So they fight with each other whilst screwing us?

Sounds about right.


posted on Feb, 27 2013 @ 04:21 PM


Originally posted by Signals
Excellent post. This is how TPTB run things, hidden but right out in the open at the same time.

Evil bastards!

What’s even more disturbing about the origins is that it doesn’t just apply to the mind, but also to controlling courage, plans, intentions, frame of
mind, reason, intellect, and judgment.

Couldn’t they have pick a word that was less obvious?

edit on 27-2-2013 by Realtruth because: (no reason given)


posted on Feb, 27 2013 @ 04:52 PM

On the surface it seems interesting but in reality…does not pan out due to ment being a suffix.

mente

Suffix of government

Either way without our «minds» we are basically useless.

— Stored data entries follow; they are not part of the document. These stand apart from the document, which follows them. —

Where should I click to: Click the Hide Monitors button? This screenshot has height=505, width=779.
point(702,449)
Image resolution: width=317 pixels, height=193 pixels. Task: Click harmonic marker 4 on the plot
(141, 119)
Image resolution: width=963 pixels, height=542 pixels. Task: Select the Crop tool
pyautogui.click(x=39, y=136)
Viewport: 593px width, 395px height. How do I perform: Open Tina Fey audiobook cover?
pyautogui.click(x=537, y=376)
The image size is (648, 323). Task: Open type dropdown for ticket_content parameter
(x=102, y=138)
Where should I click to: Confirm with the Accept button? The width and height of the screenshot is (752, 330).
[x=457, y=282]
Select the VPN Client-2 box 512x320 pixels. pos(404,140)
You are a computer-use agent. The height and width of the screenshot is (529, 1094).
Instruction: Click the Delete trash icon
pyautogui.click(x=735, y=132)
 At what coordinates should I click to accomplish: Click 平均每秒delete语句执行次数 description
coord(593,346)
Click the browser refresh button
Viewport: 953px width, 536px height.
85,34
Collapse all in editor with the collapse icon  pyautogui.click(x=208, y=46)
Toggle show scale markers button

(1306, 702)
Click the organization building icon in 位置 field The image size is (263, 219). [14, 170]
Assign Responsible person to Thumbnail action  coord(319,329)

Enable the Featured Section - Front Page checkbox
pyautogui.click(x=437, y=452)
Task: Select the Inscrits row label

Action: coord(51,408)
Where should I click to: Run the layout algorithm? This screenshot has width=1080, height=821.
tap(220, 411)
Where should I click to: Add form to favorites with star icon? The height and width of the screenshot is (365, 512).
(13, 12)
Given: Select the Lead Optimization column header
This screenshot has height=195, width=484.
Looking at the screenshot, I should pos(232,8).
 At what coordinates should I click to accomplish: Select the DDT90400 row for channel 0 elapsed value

Also, consider the words retirement, adjustment, development, sacrament, payment, regiment etc.

edit on 27-2-2013 by Malcher because: (no reason given)


posted on Feb, 27 2013 @ 05:22 PM

Ok I am game. Let’s look at Retirement.

Retire means in Latin «abscedere» which means.

verb
conjugation: 3rd conjugation
voice: intransitive
Definitions:
desist
go/pass off/away
recede (coasts)
slough
withdraw, depart, retire

Then back to mente, or mentis meaning mind……so the meaning is the mind dying off.

www.latin-dictionary.net…

I may not be fluent in Latin, but I am fluent in Italian which stems from Latin and Greek.

Mente in Italian means «Mind»

Many of the European words stem from Latin and Greek.

And just because a word has a suffix, or that the suffix is ment means that is does not pan out?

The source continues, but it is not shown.